You have absolutely zero way of knowing this. Zero.

Weirdo.
Anonymous
Anonymous wrote:I know a kid who did terribly in the college process and the culprit seemed to be getting C's in gym. Yikes. I think it's a bad look.


I doubt it
Anonymous
Anonymous wrote:I know a kid who did terribly in the college process and the culprit seemed to be getting C's in gym. Yikes. I think it's a bad look.
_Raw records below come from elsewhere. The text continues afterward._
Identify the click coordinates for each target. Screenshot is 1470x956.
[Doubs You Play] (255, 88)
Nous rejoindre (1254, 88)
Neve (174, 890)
There were likely other reasons.
Anonymous
Anonymous wrote:You’re competing against people who have As in all their courses and high test scores, so top 20 schools will be hard admits. As in easier courses is not a good look. It signals laziness.


Did you mean Bs?
Anonymous
I was like this. I ended up going to a state school that didn't impress anyone, but it wasn't bad by any means, and I ended up getting into every one of the top grade programs in my field. At every single level of school and work, there's a resorting. I benefited from that after an unimpressive college admissions process.
Anonymous
Top 50 yes choose wisely and demonstrate interest.
Top 20? I mean anything can happen
Anonymous
Anonymous wrote:Top 50 yes choose wisely and demonstrate interest.
Top 20? I mean anything can happen


I think this strategy makes sense -- focus on 2-3 lower ranked schools in the T50, demonstrate a lot of interest (visits, carefully tailored essays, application in early if at all possible).

I think T20 is pretty unlikely, so apply to 1 or 2 (max) but set expectations with your DC accordingly. There are a lot of kids with 1550+/ 4.0 UW GPAs in highest rigor courses who are shut out of the T20. Unless your kid has some hook you haven't mentioned. . . .
Anonymous
Anything is possible, but it'd need to be a killer essay.l, and the most amazing recommendation letters ever.

To me, it reads as ADHD - hard classes the kid is interested in, focused and determined; the stupid, easy classes they make you take (health, PE, etc), bored and don't care.
Anonymous
Do you think colleges will informally flag the application as ADHD?

Is there a relationship between known adhd and acceptance?